At this point, the situation is very fluid. Last week, Iraqis were shocked when a controversial measure that might lead to the country's effective breakup was passed by Parliament by one vote. The major Sunni parties and Muqtada al Sadr's ministers boycotted the vote in outrage. Muddying the waters further is a heated debate about whether a somewhat ambiguous provision in the Iraqi Constitution already gives provincial governments the right to hold on to oil revenues rather than send them to the central government. The results of all of these debates will have an enormous impact on Iraq's chances to build an autonomous and potentially prosperous country down the road.
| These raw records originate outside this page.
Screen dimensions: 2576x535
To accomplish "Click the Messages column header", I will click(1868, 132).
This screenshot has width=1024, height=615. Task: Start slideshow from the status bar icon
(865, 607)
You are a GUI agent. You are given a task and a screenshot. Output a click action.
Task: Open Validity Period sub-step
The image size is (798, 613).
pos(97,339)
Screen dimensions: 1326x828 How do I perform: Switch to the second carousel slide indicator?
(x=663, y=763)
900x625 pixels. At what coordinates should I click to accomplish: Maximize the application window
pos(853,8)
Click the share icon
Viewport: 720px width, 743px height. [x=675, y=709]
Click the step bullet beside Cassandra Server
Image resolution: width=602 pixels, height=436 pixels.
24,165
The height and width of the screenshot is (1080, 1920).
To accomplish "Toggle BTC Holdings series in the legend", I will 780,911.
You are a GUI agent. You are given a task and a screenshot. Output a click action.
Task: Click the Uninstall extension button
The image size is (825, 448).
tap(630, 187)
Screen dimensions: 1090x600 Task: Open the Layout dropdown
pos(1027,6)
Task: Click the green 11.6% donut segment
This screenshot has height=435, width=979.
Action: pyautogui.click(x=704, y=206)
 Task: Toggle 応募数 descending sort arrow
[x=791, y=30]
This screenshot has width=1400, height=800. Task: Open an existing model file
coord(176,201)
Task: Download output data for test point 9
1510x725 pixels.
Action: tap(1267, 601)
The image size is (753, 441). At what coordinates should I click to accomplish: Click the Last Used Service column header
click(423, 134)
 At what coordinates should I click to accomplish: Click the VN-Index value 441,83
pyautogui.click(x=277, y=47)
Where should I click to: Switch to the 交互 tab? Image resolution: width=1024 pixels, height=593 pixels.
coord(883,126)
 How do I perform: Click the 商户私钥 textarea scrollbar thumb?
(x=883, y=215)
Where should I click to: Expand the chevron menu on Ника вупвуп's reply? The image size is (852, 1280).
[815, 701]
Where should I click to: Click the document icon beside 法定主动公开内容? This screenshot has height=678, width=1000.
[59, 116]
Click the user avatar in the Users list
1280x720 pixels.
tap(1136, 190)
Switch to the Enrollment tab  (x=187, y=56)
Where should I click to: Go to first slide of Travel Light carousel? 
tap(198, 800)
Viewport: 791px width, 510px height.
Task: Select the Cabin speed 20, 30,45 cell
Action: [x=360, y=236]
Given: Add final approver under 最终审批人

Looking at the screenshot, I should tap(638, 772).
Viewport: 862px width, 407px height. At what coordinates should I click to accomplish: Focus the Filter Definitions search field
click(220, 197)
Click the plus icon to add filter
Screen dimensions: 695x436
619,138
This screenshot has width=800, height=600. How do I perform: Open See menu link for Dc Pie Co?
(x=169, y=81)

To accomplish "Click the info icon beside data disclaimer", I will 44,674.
It's possible that the administration and its partners badly overplayed their hand. Iraq's new government stands on the verge of a complete meltdown, faced with a crisis of legitimacy based largely on the fact that it is seen as collaborating with American forces. Overwhelming majorities of Iraqis of every sect believe the United States is an occupier, not a liberator, and is convinced that it intends to stay in Iraq permanently. "If you go in front of Parliament, Raed Jarrar told me, "and ask: 'who is opposed to demanding a timetable for the Americans to withdrawal?' nobody would dare raise their hand." The passage of a sweetheart oil law could prove to be a tipping point. It's also possible Iraq's government won't make it to December; at this writing, rumors of a "palace coup" are swirling around Baghdad, according to Iraqi lawmakers.
What is clear is that the future of Iraq ultimately hinges to a great degree on the outcome of a complex game of chess -- only part of which is out in the open -- that is playing out right now, and oil is at the center of it. It's equally clear that there's a yawning disconnect between Iraqis' and Americans' views of the situation. Erik Leaver, a senior analyst at the Institute for Policy Studies in Washington, told me that the disposition of Iraq's oil wealth is "definitely causing problems on the ground," but the entire topic is taboo in polite D.C. circles. "Nobody in Washington wants to talk about it," he said. "They don't want to sound like freaks talking about blood for oil." At the same time, a recent poll asked Iraqis what they believed was the main reason for the invasion and 76 percent gave "to control Iraqi oil" as their first choice.